How to Create a Business Blog When You Don’t have a Dedicated Team

Note: this episode can be listened to in the player above or on iTunes or Stitcher.

Welcome to episode 96. Today we are talking about business blogging and using your blog to promote your business or products.

One of the most common questions I get asked when I’m speaking at conferences for business people and blogging is how do I create a business blog without a team to dedicate to the task.

Often times, this question is asked by the person assigned to create the blog or the business owner. Here are a few tips that can be used to build a business blog on a shoestring.

In This Episode

You can listen to today’s episode above or in iTunes or Stitcher (if you have a moment, we’d LOVE to get a review).

Here are a few tips designed to help you create a business blog and have a regular and consistent workflow.

  • Make one person responsible as the editor. Give someone the authority to blog and get content produced.
  • Establish a publishing rhythm. Work out how often you are going to publish, and give the editor authority to make it happen.
  • Brainstorm ideas ahead of time. Know who is going to write what and implement that into the publishing rhythm.
  • Set up an editorial calendar with all of this information. Writing in batches and stockpiling posts can make things easier.
  • Dedicate time to create, complete and promote your content. Time has to be allocated to creation, editing, comments and social media.
  • Look beyond your business team for content opportunities. People you know and network with may help with content or interview scenarios.
  • For content creation look at everyday activities. Customer questions, team meetings, and interesting things that happen can be content topics.
  • Experiment, track and evaluate. Take the time to analyze the impact of the content and your return on investment.  

Further Reading:

Today’s further reading is an article I wrote for LinkedIn about 56 ideas to use for business blog posts. I have heard back from a number of people who actually used this article as a basis for their yearly blog post ideas.

Full Transcript Expand to view full transcript

Hi there and welcome to episode 96 of the ProBlogger Podcast where today I want to talk about business blogging. Blogging, if you are a business wanting to use your blog to promote your business, to promote your products, rather than using the blog as the business itself.

I get asked to speak a lot at conferences for business people on the topic of how to build a business blog and one of the most common questions I get asked is, “How do I create one when I don’t have a team that I can dedicate to that task?” 

The question is often asked by the person who has been assigned to get the blog up and running or by the business owner. They know it’s a good idea, but they don’t really know how to do it when they’ve got a fairly small business, or even a solo business.

I want to give you a few tips on how to build that business blog on a shoestring. I’m not going to talk so much about the content that you need to publish, but rather how you get that workflow going, how do you get yourself regular and consistent as a business blog.

You can find today’s show notes at Let’s get on with today’s show.. 

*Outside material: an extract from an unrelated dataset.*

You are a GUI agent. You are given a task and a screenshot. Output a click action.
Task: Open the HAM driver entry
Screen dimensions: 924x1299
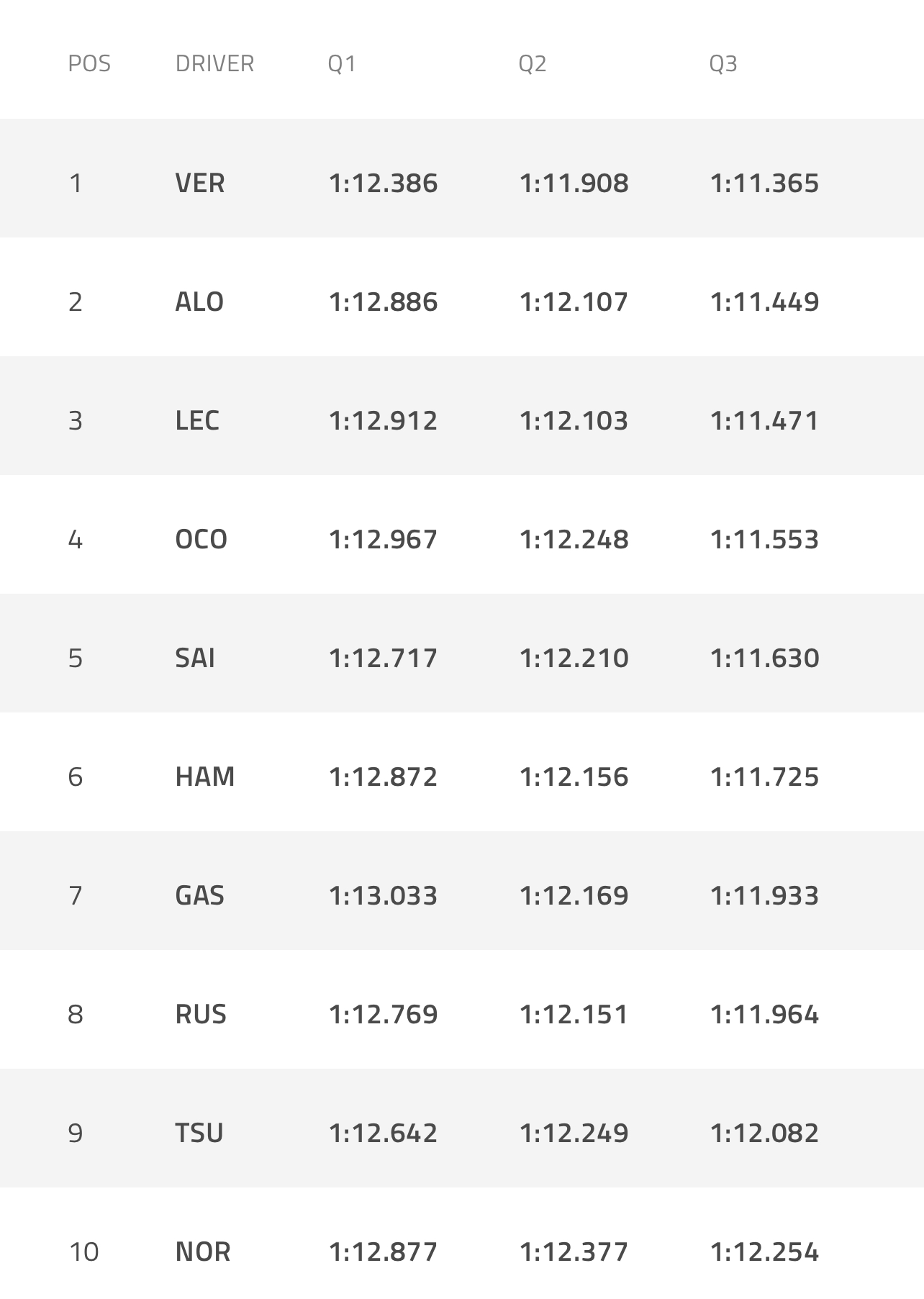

Before I get into some tips on building a business blog on a shoestring, I do want to mention I have a little bit of further reading for those of you who want to talk more about content. I wrote an article from LinkedIn a year or so ago now with 56 Ideas for Blog Posts for your Business blog. I have heard back from a lot of business, I should say, that are using this as the basis for almost an annual calendar of blog posts, so you might want to check that out today in the show notes. 

But the focus of today’s episode really is how you build a business blog on a shoestring and how you do that when you’ve got a limited team. We look at a lot of the big corporations that have blogs and social media and they’ve got teams dedicated to these tasks.

I was talking to one person from a large Australian company the other day and they told me that they have 30 people dedicated to managing their blog, their social media accounts, and their podcast, their Periscopes. They are doing all of this stuff. Obviously, they’re able to do that because they’ve got this massive team behind it; experts in different aspects of social media or blogging.

But as small to medium businesses, we don’t always have those resources at our fingertips. In fact, we rarely do, yet many of us know we need to have a blog. These are tips that are designed to help you. 

The first thing I would say, and this is particularly relevant for blogging, but I think you can probably extend it to different social media channels as well is that it’s important to have one person responsible as the editor. One person who is the champion of that blog.

I talked to a number of businesses in the last six months who I convinced that they need a blog. They talked to their web developer guys and I set up the blog for them, and then everyone in the business looks at each other and says, “Why aren’t we blogging?”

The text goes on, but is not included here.